[start]
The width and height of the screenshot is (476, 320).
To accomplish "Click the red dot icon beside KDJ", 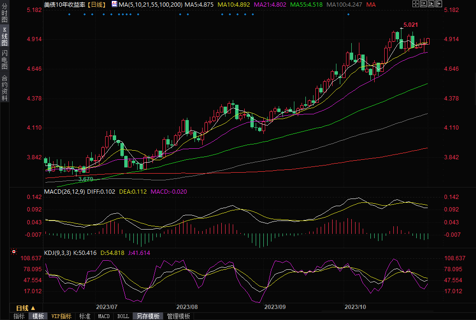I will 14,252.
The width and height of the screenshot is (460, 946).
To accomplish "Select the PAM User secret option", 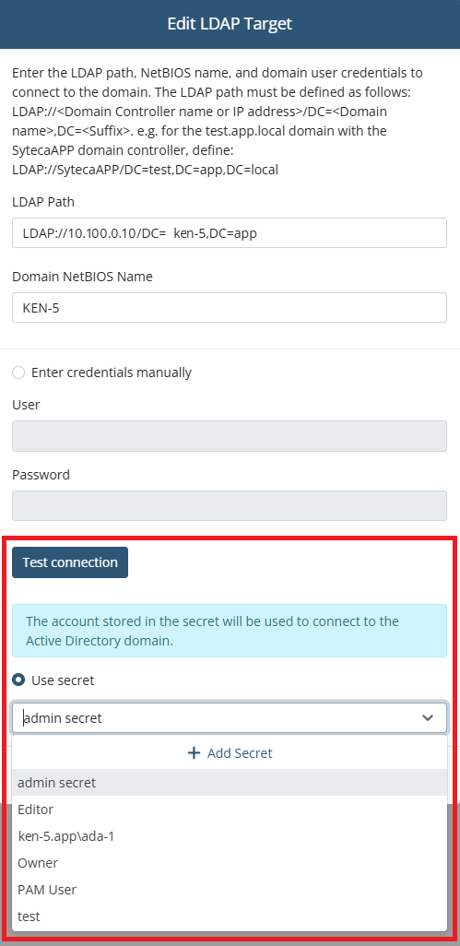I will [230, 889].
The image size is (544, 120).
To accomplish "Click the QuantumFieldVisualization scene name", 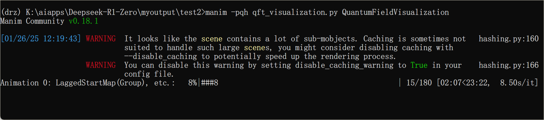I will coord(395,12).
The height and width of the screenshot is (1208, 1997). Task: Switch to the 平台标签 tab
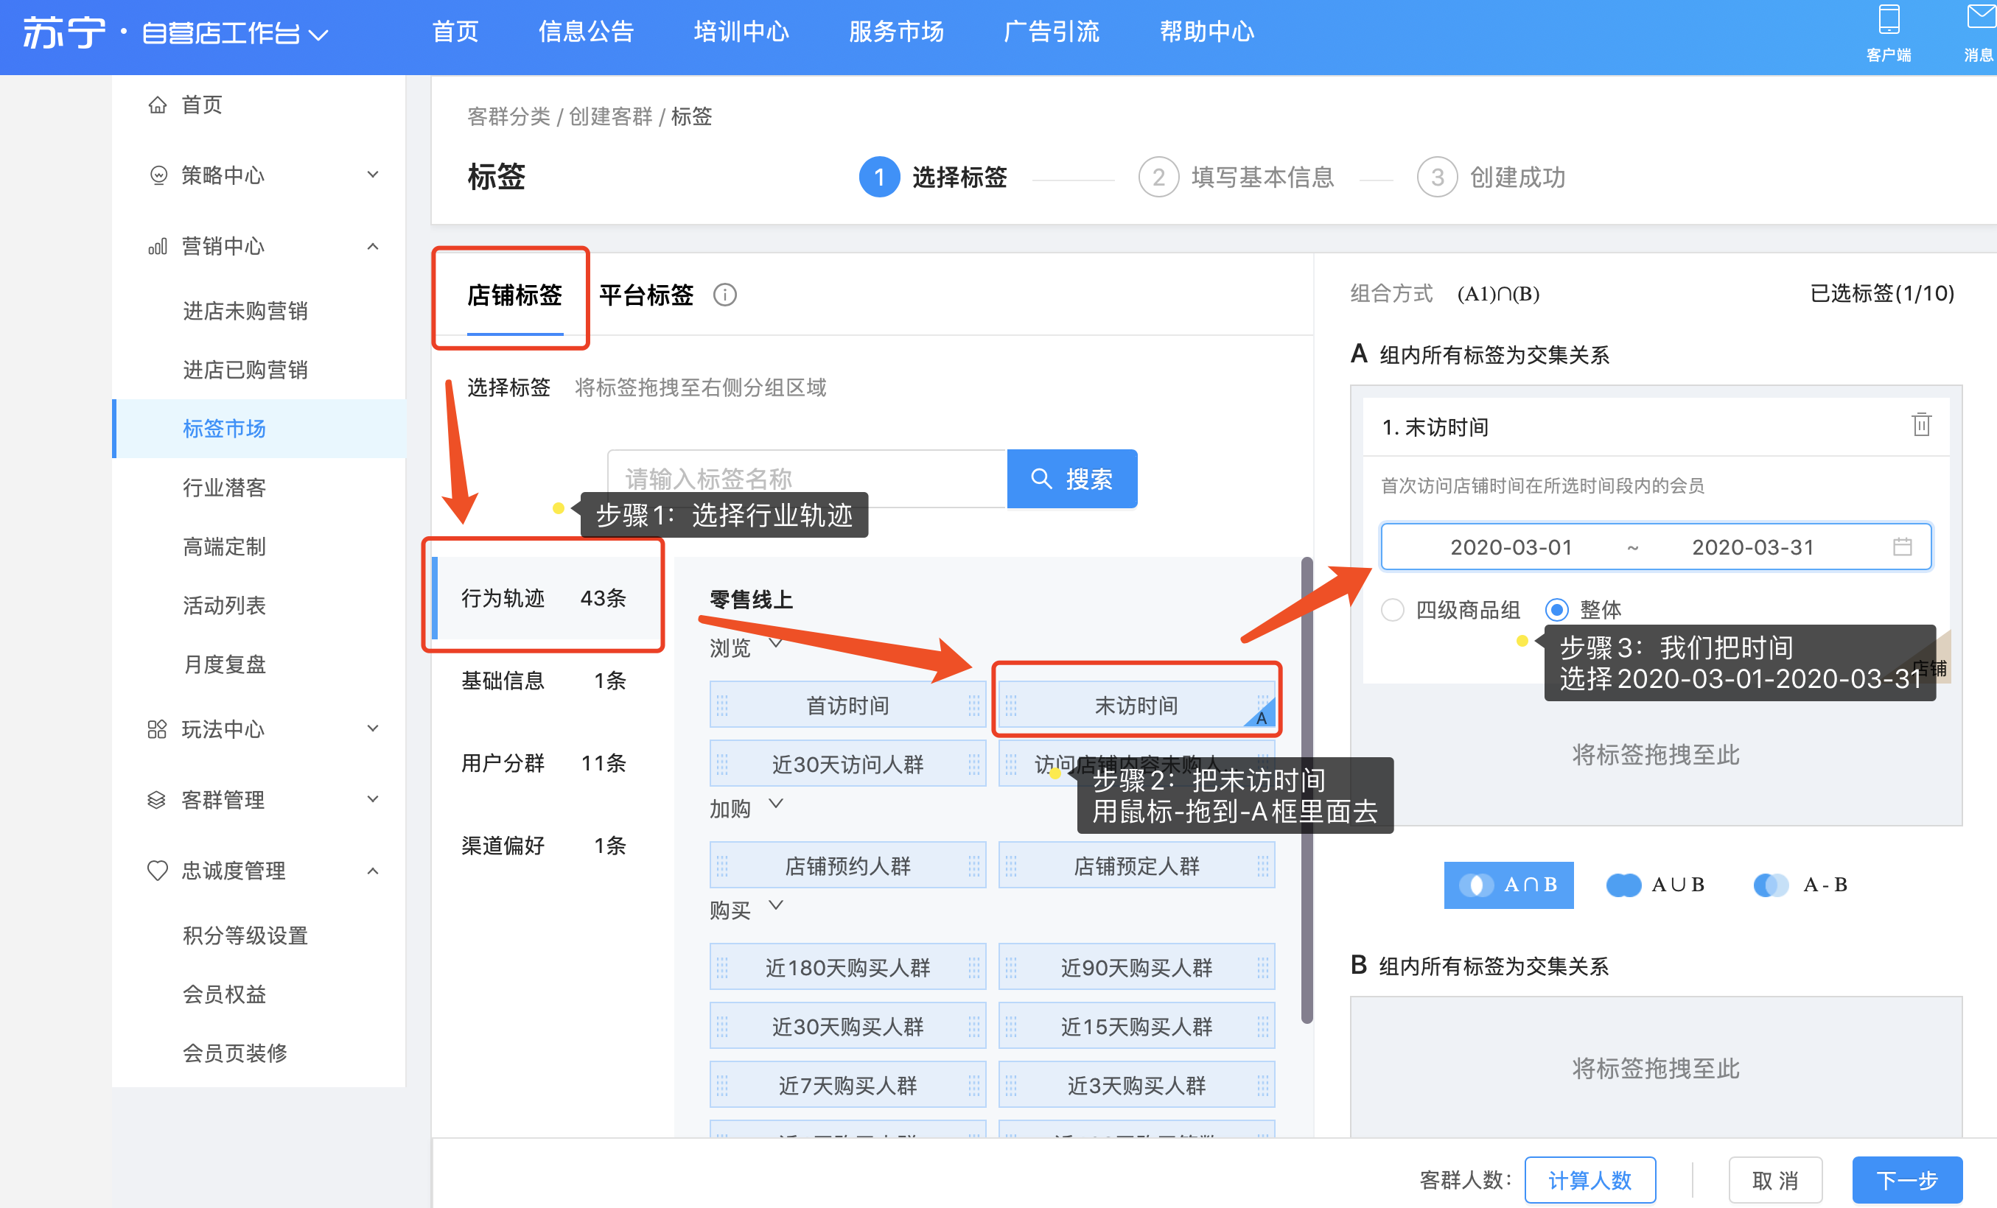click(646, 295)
[end]
Instructions for the task » Rewrite everything from the line containing "The height and" down to the end of the entries, raising each coordinate in the answers by 90, and leave the pictures out.

Correct output »
The height and width of the screenshot is (1208, 1997). Task: Switch to the 平台标签 tab
click(736, 385)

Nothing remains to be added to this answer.